另一方面，Borsetti等(1998)指出在MA(除了該十四烷基錨以外)和該CA區的N端都不存在的情況下，可以形成有效的顆粒，因此，可推定在十四烷基錨和MHR之間沒有明顯的區域對于有效顆粒的釋放或裝配是絕對必要的。他們推定Gag的C端一半(C-terminal half of Gag)包括蛋白質-蛋白質相互作用區，該區對于有效顆粒的裝配是必要的。
似乎該C端序列是蛋白質-蛋白質相互作用所必需的，但不是球形顆粒的形成所必需的，該球形是由CA區上的N端延伸的存在決定的。
人們(Gheysen、Shioda和Shibuta)報導過該顆粒中存在RNA(大小不均一且是病毒及細胞源的)。
還有關于截斷P2間隔區以破壞顆粒的形成的報導。
間隔區2(p2)Borsetti等于1998年指出，p2的存在或缺乏分別決定將Gag蛋白質裝配到球形顆粒或圓柱狀顆粒。Morikawa等(2000)也證實了該區對于VLP的生產是必需的，因為如果該區被以任何方式截斷，VLP的生產就被破壞了。

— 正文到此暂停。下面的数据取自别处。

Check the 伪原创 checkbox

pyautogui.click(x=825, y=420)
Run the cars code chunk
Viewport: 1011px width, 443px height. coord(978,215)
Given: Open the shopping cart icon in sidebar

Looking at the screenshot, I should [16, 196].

核衣殼(NC)蛋白質(p7)已證實該NC區(圖4)包括兩個高度保守的Cys-His盒，該盒類似于經常出現在DNA結合蛋白質中的鋅指基序(zinc finger motifs)。該盒被認為在RNA結合和衣殼化中起作用，但是也影響顆粒裝配的其他方面。有兩個高堿性區在這兩個鋅指基序的側面，這兩個鋅指基序被提出對體外的RNA結合有影響并且，如果其被突變，則會影響RNA衣殼化進入病毒體。Jowett等(1992)指出該第二Cys-His盒的缺失并不影響顆粒形成，但顯著降低了RNA結合。然而，他們還指出兩個Cys-His盒的缺失促進大顆粒的形成和RNA結合的降低。Cys-His盒上游序列的缺失使得顆粒形成能力完全被破壞。
Dawson和Yu(1998)提出該NC區對于HIV-1的有效裝配是必要的，而且對于生產野生型濃度(wildtype density)顆粒是必要的。

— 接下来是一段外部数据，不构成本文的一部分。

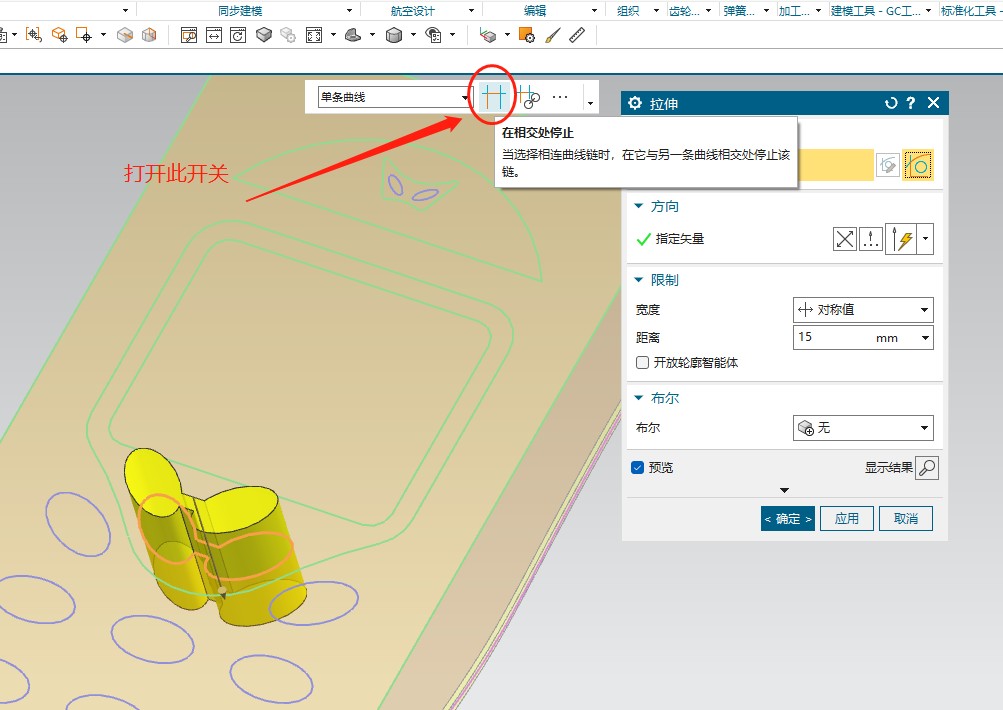This screenshot has height=710, width=1003.
Task: Enable the Stop at Intersection toggle
Action: pyautogui.click(x=492, y=97)
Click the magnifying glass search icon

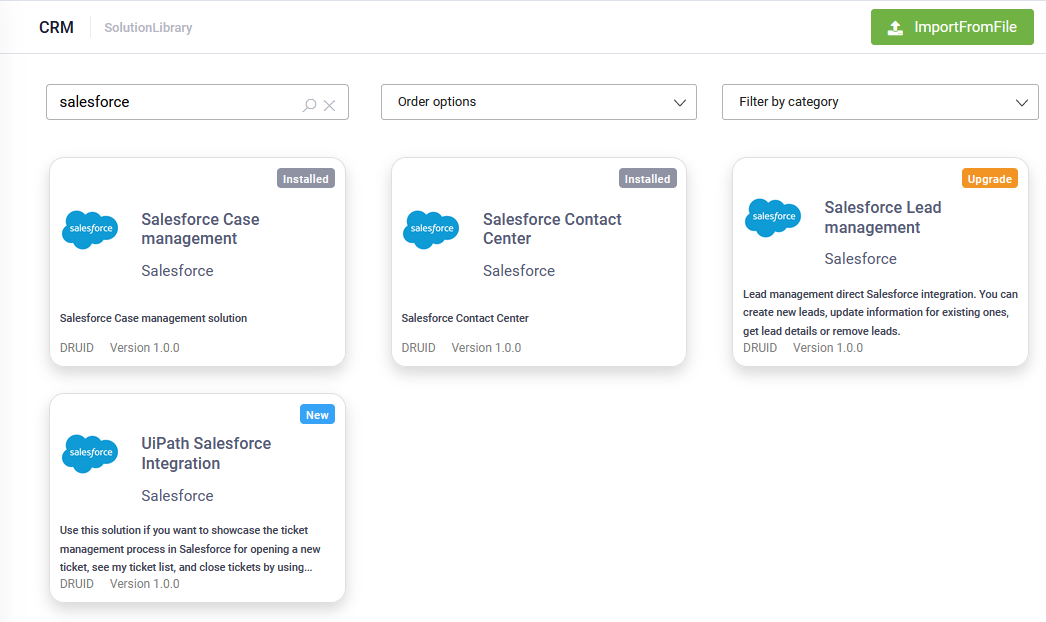311,102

除該Cys-His盒外，人們還發現靠近NC的N端的一個I區(相互作用區或裝配區)，其負責Gag蛋白質復合體的形成，也負責質膜Gag蛋白質的點狀轉化灶(punctate foci)的形成。有兩個帶有正電荷的堿性精氨酸殘基(AA380和AA384)已被指出對于該N端I區(相互作用區或裝配區)的功能是至關重要的。Sandefur等(2000)曾提出I區-缺陷型突變株阻斷出芽VLP的形成。
間隔區1(p1)CA和NC被一個短的間隔區SP1分隔，該間隔區SP1為蛋白酶剪切位點。Wiegers等(1998)曾指出當從NC處剪切SP1被阻斷，顆粒的成熟就會被延遲，并且該核糖核蛋白核心具有一不規則結構。然而，當從CA處剪切SP1被阻斷，產生了核糖核蛋白核心的正常凝聚，但是衣殼凝聚被抑制了。他們因此推定HIV成熟是一個連續過程，該過程由在單獨位點處的剪切率所控制。

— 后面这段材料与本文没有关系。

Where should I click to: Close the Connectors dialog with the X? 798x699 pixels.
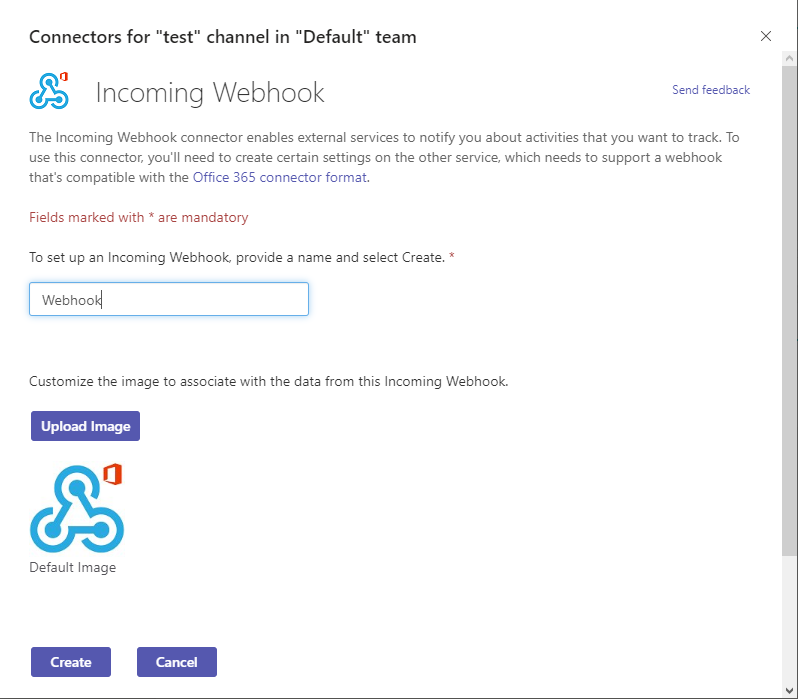[766, 36]
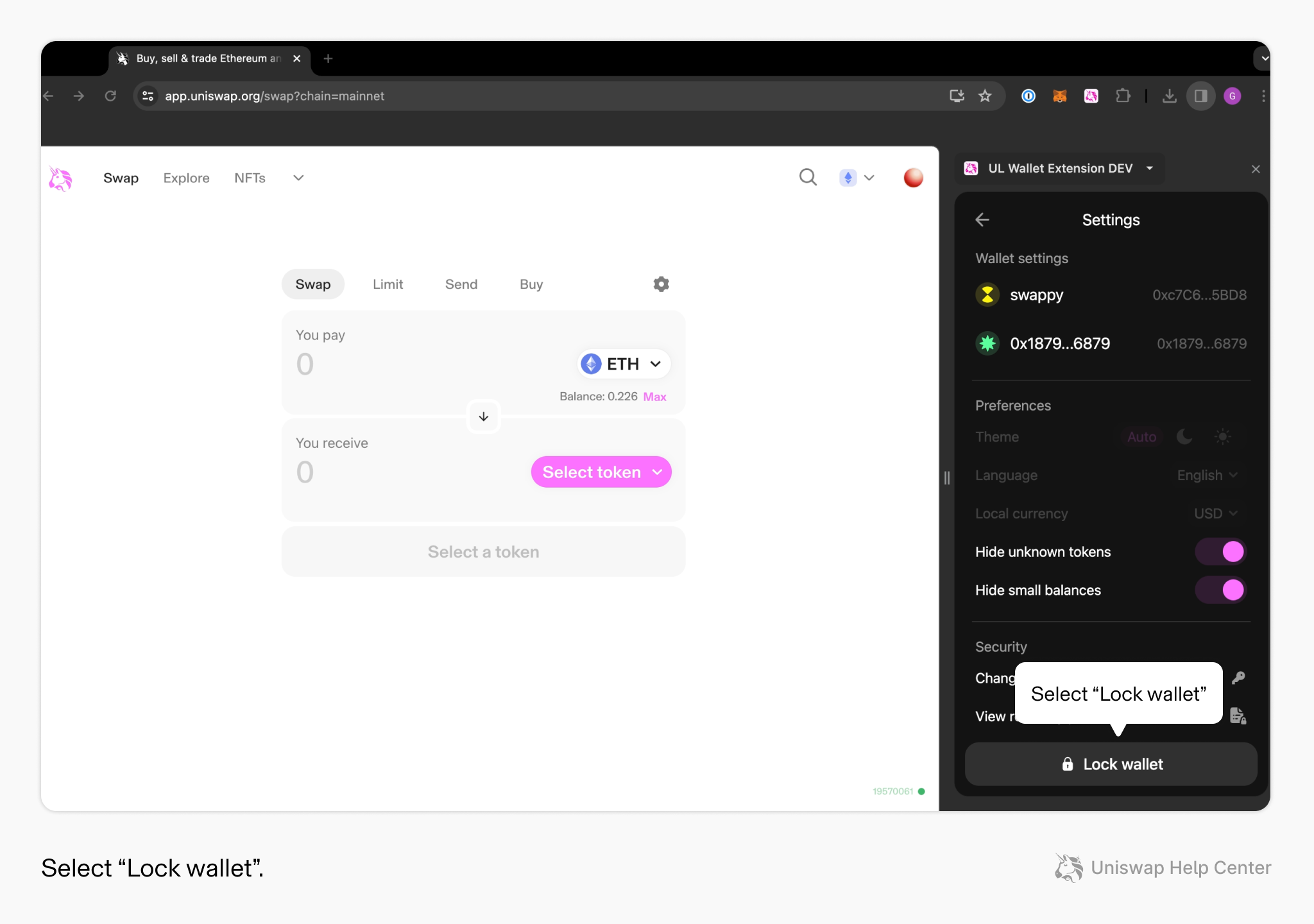Click the Uniswap unicorn logo icon
This screenshot has height=924, width=1314.
click(x=62, y=178)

P6蛋白質在Gag的C端區(P6)(圖5)內具有控制顆粒大小的重要因素，因為有資料表明該區的各種缺失和置換誘導非常大的顆粒的形成(Garnier等，1998)。在P6中，一個被稱為晚(L)區的特定間隔區已被確定對于病毒-細胞分離步驟具有重要作用。該區有一PTAPP氨基酸序列。人們認為，P6中該區的下游序列對于病毒釋放是不必要的。
Gag景響VLP形成的其他特征Buck等(2001)最近發現HIV-1 Gag開放閱讀框架的mRNA顯示了啟動Gag翻譯起始、生產40kDa Gag蛋白質的內部核糖體插入位點(IRES)的活性。該IRES位于靠近CA的N端的一個內部AUG密碼子處。由于翻譯的起始被認為是在與該mRNA帽結構無關的其他宿主細胞因子的參與下，被核糖體的直接結合啟動的，因此，當Gag在體外系統中表達時，就會產生結果。
VLP裝配和釋放所需的最小HIV-1 Gag序列盡管有人已報道了Gag的許多區在Gag VLP裝配和釋放中具有獨特的功能，但Gag的缺失突變株顯示其中多個區不是必要的，并且有人已提出VLP的裝配對于Gag蛋白質的重要修飾有令人驚訝的耐受性(Wang等，1998；Accola等，2000；Wilk等，2001)。Wang等(1998)制備了系列C端截短型突變體，并用之檢測生產VLP的能力。缺乏大部分的C端Gag的截短型Gag前體被裝配到顆粒中并被從哺乳動物細胞中釋放出來。缺失大部分的MA和整個P6區的突變體仍然產生顆粒，盡管所產生的顆粒少于野生型顆粒。能夠進行VLP裝配的最小Gag是一個28kDa的蛋白質，該蛋白質由少量MA氨基酸和CA-p2區組成。當大部分的MA區缺少時，CA的N端部分似乎是至關重要的，意味著需要一完整的CA區裝配和釋放顆粒。Accola等(2000)提出80％的Gag可缺失或被異源性序列置換而不會顯著地破壞VLP的產生。該仍能有效地形成VLP的最小嵌合分子為16kDa。該結構含有一酵母轉錄因子GCN4的亮氨酸鋅區以取代核殼體的裝配功能，其后還有一PPPPY基序以提供L區功能，并且該結構僅保留該十四烷基化信號和Gag的C端CA-p2區。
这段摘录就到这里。